### What you have to do
Copy out every line of the entries below word for word, with nothing changed or left out.

### Material
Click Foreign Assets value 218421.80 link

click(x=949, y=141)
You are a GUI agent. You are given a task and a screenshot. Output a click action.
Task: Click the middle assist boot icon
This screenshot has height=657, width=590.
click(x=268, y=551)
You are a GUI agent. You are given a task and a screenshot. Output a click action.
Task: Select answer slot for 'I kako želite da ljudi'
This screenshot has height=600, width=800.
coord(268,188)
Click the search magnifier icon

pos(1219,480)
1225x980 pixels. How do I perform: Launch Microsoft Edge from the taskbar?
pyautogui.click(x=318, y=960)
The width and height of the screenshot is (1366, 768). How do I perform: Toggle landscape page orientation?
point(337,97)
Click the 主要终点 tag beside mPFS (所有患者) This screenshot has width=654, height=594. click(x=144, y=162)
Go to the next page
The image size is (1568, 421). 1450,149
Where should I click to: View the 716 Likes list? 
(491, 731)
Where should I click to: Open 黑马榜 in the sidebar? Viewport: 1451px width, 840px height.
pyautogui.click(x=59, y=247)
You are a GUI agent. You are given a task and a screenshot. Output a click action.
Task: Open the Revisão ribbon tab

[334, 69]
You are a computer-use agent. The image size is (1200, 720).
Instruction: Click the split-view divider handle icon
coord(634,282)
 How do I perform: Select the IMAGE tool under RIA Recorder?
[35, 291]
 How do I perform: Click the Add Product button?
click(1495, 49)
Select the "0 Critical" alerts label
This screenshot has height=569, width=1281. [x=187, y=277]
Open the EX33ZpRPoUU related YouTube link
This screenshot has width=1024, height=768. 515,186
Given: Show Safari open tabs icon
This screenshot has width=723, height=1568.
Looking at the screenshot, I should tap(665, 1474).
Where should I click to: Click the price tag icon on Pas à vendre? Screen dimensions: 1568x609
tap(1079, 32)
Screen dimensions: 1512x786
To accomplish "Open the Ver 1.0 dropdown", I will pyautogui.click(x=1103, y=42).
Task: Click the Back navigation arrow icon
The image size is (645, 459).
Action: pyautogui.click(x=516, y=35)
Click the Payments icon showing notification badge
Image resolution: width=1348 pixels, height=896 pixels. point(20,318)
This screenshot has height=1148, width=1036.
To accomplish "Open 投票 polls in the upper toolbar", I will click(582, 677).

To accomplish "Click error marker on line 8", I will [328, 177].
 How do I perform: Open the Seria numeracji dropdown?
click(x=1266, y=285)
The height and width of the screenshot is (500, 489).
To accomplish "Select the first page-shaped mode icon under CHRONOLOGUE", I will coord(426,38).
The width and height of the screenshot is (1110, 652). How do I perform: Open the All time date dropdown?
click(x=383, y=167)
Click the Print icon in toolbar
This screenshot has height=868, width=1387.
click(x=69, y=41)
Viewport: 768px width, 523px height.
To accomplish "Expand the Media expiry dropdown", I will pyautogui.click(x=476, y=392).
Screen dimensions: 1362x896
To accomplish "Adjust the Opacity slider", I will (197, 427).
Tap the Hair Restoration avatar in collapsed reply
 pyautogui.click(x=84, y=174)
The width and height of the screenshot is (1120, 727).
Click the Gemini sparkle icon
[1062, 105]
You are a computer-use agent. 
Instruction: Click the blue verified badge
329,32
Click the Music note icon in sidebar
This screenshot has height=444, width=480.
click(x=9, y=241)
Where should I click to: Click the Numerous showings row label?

### Solution
Click Foreign Assets value 218421.80 link

click(x=949, y=141)
You are a GUI agent. You are given a task and a screenshot. Output a click action.
Task: Click the middle assist boot icon
This screenshot has height=657, width=590.
click(x=268, y=551)
You are a GUI agent. You are given a task and a screenshot. Output a click action.
Task: Select answer slot for 'I kako želite da ljudi'
This screenshot has height=600, width=800.
coord(268,188)
Click the search magnifier icon

pos(1219,480)
1225x980 pixels. How do I perform: Launch Microsoft Edge from the taskbar?
pyautogui.click(x=318, y=960)
The width and height of the screenshot is (1366, 768). How do I perform: Toggle landscape page orientation?
point(337,97)
Click the 主要终点 tag beside mPFS (所有患者) This screenshot has width=654, height=594. click(x=144, y=162)
Go to the next page
The image size is (1568, 421). 1450,149
Where should I click to: View the 716 Likes list? 
(491, 731)
Where should I click to: Open 黑马榜 in the sidebar? Viewport: 1451px width, 840px height.
pyautogui.click(x=59, y=247)
You are a GUI agent. You are given a task and a screenshot. Output a click action.
Task: Open the Revisão ribbon tab

[334, 69]
You are a computer-use agent. The image size is (1200, 720).
Instruction: Click the split-view divider handle icon
coord(634,282)
 How do I perform: Select the IMAGE tool under RIA Recorder?
[35, 291]
 How do I perform: Click the Add Product button?
click(1495, 49)
Select the "0 Critical" alerts label
This screenshot has height=569, width=1281. [x=187, y=277]
Open the EX33ZpRPoUU related YouTube link
This screenshot has width=1024, height=768. 515,186
Given: Show Safari open tabs icon
This screenshot has width=723, height=1568.
Looking at the screenshot, I should tap(665, 1474).
Where should I click to: Click the price tag icon on Pas à vendre? Screen dimensions: 1568x609
tap(1079, 32)
Screen dimensions: 1512x786
To accomplish "Open the Ver 1.0 dropdown", I will pyautogui.click(x=1103, y=42).
Task: Click the Back navigation arrow icon
The image size is (645, 459).
Action: pyautogui.click(x=516, y=35)
Click the Payments icon showing notification badge
Image resolution: width=1348 pixels, height=896 pixels. point(20,318)
This screenshot has height=1148, width=1036.
To accomplish "Open 投票 polls in the upper toolbar", I will click(582, 677).

To accomplish "Click error marker on line 8", I will [328, 177].
 How do I perform: Open the Seria numeracji dropdown?
click(x=1266, y=285)
The height and width of the screenshot is (500, 489).
To accomplish "Select the first page-shaped mode icon under CHRONOLOGUE", I will coord(426,38).
The width and height of the screenshot is (1110, 652). How do I perform: Open the All time date dropdown?
click(x=383, y=167)
Click the Print icon in toolbar
This screenshot has height=868, width=1387.
click(x=69, y=41)
Viewport: 768px width, 523px height.
To accomplish "Expand the Media expiry dropdown", I will pyautogui.click(x=476, y=392).
Screen dimensions: 1362x896
To accomplish "Adjust the Opacity slider", I will (197, 427).
Tap the Hair Restoration avatar in collapsed reply
 pyautogui.click(x=84, y=174)
The width and height of the screenshot is (1120, 727).
Click the Gemini sparkle icon
[1062, 105]
You are a computer-use agent. 
Instruction: Click the blue verified badge
329,32
Click the Music note icon in sidebar
This screenshot has height=444, width=480.
click(x=9, y=241)
Where should I click to: Click the Numerous showings row label?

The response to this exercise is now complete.